Dos agricultores fueron asesinados y decenas resultaron heridos el 1 de
abril, después de que las fuerzas de la policía abriesen fuego para
dispersar a los manifestantes. La Policía informó que 40 agentes
resultaron heridos y dos de ellos están en “estado crítico”.
Miles de agricultores, en su mayoría lumads (nativos locales), habían
bloqueado durante tres días la carretera de Davao a Cotabato, pidiendo
los subsidios y ayudad por sus condiciones de extrema pobreza a las
autoridades.
La Iglesia ha condenado la violencia, manifestando su esperanza de que
el problema se resuelva de inmediato, apelando tanto al Estado para que
garantice los subsidios, tanto a las familias de las víctimas, para que
abandonen sus posibles deseos de venganza.

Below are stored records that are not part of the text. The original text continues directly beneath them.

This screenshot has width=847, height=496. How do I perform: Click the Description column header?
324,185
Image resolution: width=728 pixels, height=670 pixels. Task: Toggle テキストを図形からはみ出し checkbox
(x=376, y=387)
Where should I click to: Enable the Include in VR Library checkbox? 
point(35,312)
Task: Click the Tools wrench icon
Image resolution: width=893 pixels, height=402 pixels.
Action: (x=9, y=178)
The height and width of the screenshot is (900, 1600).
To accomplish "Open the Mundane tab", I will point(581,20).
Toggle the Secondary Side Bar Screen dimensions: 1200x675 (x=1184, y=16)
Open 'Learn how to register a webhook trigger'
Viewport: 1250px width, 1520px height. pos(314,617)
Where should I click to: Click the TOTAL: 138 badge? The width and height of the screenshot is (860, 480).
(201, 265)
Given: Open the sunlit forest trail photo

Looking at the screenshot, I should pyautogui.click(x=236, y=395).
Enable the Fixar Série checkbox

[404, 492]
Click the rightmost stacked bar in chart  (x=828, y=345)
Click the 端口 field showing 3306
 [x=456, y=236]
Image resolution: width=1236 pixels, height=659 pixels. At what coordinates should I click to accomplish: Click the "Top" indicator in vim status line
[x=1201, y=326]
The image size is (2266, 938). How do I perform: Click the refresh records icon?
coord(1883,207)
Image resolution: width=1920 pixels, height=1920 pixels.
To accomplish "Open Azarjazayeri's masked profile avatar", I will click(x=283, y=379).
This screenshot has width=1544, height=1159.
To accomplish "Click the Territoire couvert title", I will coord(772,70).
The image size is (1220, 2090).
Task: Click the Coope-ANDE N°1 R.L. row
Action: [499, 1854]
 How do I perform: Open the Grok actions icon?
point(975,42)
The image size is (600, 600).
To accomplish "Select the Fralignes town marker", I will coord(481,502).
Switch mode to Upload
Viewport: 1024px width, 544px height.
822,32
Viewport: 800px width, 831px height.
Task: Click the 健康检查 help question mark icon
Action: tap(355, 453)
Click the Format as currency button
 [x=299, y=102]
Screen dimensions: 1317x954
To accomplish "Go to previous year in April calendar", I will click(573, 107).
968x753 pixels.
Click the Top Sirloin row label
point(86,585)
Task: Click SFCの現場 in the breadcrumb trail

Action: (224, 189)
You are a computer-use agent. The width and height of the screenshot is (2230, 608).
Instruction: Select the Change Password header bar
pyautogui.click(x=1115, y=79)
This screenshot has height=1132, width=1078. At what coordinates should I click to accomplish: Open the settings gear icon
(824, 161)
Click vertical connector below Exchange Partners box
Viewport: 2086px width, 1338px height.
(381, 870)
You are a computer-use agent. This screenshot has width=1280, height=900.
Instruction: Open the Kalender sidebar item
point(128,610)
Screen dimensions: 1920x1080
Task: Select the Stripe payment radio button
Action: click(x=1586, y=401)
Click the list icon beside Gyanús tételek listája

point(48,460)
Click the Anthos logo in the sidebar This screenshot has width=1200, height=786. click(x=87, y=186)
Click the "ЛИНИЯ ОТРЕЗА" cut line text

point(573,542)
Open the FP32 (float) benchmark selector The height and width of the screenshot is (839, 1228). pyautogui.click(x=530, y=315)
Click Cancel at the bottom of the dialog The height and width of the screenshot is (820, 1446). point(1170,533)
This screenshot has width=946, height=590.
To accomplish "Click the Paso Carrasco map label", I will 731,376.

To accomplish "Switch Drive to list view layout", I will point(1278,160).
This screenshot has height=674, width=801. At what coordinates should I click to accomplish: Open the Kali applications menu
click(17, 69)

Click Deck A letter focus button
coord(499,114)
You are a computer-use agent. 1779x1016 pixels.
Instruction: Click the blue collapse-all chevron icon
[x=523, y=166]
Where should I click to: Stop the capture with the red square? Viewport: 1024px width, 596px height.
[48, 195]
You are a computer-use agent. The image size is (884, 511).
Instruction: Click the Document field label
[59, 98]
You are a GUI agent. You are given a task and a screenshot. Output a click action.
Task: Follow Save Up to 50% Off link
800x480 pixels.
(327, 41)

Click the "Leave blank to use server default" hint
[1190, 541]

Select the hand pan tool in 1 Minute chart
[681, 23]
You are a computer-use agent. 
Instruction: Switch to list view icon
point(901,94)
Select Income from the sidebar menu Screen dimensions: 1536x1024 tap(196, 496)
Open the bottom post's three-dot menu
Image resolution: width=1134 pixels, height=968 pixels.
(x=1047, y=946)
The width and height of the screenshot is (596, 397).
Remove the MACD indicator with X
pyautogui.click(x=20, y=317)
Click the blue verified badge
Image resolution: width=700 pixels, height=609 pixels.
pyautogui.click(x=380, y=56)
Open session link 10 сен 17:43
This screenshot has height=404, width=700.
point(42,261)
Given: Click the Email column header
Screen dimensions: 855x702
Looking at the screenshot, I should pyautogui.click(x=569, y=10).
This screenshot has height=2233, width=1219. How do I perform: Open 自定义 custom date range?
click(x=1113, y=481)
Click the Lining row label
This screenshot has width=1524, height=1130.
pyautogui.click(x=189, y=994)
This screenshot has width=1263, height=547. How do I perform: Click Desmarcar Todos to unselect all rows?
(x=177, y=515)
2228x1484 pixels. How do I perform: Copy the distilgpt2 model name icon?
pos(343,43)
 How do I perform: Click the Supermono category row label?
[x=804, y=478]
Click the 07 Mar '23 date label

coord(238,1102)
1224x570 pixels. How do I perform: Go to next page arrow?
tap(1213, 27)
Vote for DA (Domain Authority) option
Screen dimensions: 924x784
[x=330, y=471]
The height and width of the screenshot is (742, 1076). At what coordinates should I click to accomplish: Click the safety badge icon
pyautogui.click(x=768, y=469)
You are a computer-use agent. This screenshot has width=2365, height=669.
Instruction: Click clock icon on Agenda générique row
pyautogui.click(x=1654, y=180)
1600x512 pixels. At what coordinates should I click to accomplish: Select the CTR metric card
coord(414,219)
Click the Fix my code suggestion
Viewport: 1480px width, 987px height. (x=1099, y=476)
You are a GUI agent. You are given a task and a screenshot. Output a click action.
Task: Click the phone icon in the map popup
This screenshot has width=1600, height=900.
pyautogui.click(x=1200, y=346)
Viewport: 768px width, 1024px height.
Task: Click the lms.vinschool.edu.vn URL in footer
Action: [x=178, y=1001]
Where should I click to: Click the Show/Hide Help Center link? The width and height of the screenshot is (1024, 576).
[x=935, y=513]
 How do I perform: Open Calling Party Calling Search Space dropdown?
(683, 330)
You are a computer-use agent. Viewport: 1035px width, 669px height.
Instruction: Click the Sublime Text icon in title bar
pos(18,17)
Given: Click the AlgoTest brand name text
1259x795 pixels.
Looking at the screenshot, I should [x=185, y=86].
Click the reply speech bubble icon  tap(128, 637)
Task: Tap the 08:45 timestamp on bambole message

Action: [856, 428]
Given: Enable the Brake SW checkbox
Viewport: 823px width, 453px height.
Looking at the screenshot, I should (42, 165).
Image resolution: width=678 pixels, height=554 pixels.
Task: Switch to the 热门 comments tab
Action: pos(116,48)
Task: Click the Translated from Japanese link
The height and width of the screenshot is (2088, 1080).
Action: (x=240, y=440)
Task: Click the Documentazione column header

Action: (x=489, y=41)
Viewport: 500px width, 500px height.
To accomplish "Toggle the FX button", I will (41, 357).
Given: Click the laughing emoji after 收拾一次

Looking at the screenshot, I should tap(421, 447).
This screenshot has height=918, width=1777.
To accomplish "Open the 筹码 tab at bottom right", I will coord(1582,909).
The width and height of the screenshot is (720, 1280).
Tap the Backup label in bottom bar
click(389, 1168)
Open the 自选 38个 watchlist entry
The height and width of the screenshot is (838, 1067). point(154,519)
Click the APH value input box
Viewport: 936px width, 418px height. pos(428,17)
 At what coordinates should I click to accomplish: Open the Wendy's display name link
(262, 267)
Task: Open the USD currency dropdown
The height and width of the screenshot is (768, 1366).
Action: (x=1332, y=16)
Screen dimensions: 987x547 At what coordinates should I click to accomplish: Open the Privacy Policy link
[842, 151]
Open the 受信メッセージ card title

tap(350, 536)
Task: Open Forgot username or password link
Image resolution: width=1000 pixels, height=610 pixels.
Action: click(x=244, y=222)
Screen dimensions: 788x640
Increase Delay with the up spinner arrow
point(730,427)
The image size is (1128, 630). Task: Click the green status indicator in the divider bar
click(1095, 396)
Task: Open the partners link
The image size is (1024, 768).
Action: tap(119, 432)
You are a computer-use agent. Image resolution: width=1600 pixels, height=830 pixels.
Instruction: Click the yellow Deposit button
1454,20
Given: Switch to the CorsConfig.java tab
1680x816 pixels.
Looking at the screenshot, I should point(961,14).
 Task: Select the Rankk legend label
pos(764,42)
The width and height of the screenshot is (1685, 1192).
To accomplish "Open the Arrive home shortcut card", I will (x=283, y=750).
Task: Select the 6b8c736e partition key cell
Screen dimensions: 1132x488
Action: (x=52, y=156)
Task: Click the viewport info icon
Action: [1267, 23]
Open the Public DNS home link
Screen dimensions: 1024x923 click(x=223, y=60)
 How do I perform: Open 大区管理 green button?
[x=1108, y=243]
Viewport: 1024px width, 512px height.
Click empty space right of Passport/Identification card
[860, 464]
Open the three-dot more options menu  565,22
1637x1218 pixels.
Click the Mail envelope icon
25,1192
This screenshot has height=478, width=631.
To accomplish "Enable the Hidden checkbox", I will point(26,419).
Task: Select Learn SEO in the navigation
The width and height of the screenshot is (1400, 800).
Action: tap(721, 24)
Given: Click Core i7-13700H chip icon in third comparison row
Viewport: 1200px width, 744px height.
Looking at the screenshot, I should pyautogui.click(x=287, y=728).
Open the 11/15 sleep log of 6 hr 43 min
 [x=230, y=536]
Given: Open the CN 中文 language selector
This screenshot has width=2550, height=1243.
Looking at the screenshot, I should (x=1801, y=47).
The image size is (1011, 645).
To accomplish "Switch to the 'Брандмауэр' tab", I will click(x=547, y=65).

Los agricultores se han visto afectados por tifones e inundaciones, y
luego por una grave sequía y viven en la exasperación, incapaces de
garantizar la subsistencia de sus familias: piden ayuda alimentaria
hasta que puedan reanudar la siembra. También han pedido poder recibir
las semillas gratis, para que se puedan sustituir los cultivos perdidos.
Los líderes de las Iglesias locales deploran la violencia y piden una
solución “justa y pacífica”, recordando que estos agricultores pobres
han sido abandonados por el gobierno.